The only observation I made is the Un-solicited Sync only works if the ASA
at the other end is implemented to listen for the push, it's an extra
feature.
[???](from Oracle) The extensions look useful, but going for your use case, are
you suggesting (3GPP) CT4 consider this is a replacement for what they've
specified for SBA?
[Bing] The scenarios in the draft not necessarily mean we'll go to 3GPP to let
them use it; the bottom line is to give some real example of what kind of
scenario might use the advanced features other than the basic GRASP. But the
co-author hope the 3GPP can consider existing tools rather than specifying
other dedicated protocols.
[???] They haven't specified new dedicated protocols, they're using HTTP with
JSON.
[Laurent] Do you also consider specifying the information semantic?
[Bing] For this draft, it is out of scope for semantic part. Maybe it's more
proper to discuss semantics in your Knowledge Exchange draft; and also I'd
suggest maybe part of the Knowledge Exchange work could be merged to
Information Distribution.
[Laurent] Telemetry, new monitoring protocols are also about collecting
information and exchanging information, do you see any relationship between
what is here a bit more specific for Anima.

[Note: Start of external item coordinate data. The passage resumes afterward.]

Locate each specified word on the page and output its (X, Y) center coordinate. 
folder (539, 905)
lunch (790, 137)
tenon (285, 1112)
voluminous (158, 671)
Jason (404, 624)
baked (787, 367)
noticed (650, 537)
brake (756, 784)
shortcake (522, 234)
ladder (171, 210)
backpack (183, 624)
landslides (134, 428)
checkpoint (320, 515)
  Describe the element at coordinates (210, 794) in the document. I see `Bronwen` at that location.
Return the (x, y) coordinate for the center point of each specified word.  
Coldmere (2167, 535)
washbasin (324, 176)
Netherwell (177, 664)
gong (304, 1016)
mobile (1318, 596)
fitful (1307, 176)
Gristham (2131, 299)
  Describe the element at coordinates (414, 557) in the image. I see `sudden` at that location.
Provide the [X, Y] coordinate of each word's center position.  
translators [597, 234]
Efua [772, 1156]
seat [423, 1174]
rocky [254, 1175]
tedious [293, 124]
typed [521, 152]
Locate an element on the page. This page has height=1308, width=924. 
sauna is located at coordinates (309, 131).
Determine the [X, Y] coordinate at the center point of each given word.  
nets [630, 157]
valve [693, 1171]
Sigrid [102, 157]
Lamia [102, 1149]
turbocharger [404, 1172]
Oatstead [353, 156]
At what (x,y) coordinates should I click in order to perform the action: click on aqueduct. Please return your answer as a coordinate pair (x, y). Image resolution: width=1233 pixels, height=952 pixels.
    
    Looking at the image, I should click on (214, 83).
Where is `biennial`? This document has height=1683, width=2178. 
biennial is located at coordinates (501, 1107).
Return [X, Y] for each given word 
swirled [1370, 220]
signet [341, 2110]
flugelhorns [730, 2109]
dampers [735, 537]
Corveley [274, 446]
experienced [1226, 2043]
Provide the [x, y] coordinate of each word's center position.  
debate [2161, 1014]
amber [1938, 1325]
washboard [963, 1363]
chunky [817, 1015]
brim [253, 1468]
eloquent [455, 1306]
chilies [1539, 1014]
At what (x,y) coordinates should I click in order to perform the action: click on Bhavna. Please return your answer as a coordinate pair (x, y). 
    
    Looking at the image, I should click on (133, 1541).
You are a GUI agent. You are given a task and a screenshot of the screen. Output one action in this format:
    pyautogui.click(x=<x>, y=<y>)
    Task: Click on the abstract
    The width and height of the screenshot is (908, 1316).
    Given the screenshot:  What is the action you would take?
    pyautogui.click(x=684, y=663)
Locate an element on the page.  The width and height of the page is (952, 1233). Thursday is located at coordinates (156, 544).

[Bing] As far as I understand, Telemetry is specific to centralized server
using Netconf/YANG to collect data; but Information Distribution is more
about devices interact with each other.
*******************************************************************************
8. Guidelines for Autonomic Service Agents, Transferring Bulk Data over GRASP
- 10min 11:25 - 11:35, by Brian Carpenter,
draft-carpenter-anima-asa-guidelines & draft-carpenter-anima-grasp-bulk
No comments.
*******************************************************************************
9. Trust networking and procedures for Autonomic Networking - 10min
11:35 - 11:45, by Tae Sang Choi, draft-choi-anima-trust-networking/
[Sheng] Your design target is what we already achieved in Anima; we already
have the trust system, the bundary and the way to discover etc. The only
thing missing from current Anima to what you described here is only in the
data communication policy in data plane to stop the node talk to other
nodes out of the network boundary. So I'm getting lost what do you want to
standardize here;what the extra goal you want to achieve here.
[TaeSang] Beyond BRSKI, considering the communication between the entities.
[Toerless] I think you've done some prototype and demostration, so if we have
some idea of the practical thing, it would be easier to map it to the Anima
case.
[TaeSang] We do have POC. The gateway have 3 things: trust management, domain
management and IP allocation management.
[Toerless] I read the draft, still difficult for me to translate.
[Brian] 1. I found your slides are easier to understand than your draft. The
draft is unclear about the relationship with ACP and BRSKI. 2. I think what
Toerless is asking is I don't understand how your domain gateway can
actually authenticate and check addresses, how does it protect itself
against spoofed IP addresses, and how does it do this at line speed.
You don't need to answer now, but the next version will be very helpful if
this is explained much better.
[Chong?](TaeSang's colleague from ETRI) We have app-layer use case, IPTV
classify to different media, and sharing economy, e.g. sharing car customer
is trust fair enough.
[Sheng] Is your purpose here to make deployment use case that using Anima
components to serve your app level ASA, or you try to define some new Anima
components to serve your purpose?
[TaeSang] More of the latter.
[Sheng] I'm fine with the first one; but for the latter one, I still don't get
the point what do you want to do.
[TaeSang] It's app layer ASAs, not new to the infrastructure.
*******************************************************************************
10. Summary & ANIMA future activities - 5 min
11:45 - 11:50, by co-chairs
WG will be re-chartered before/around IETF103.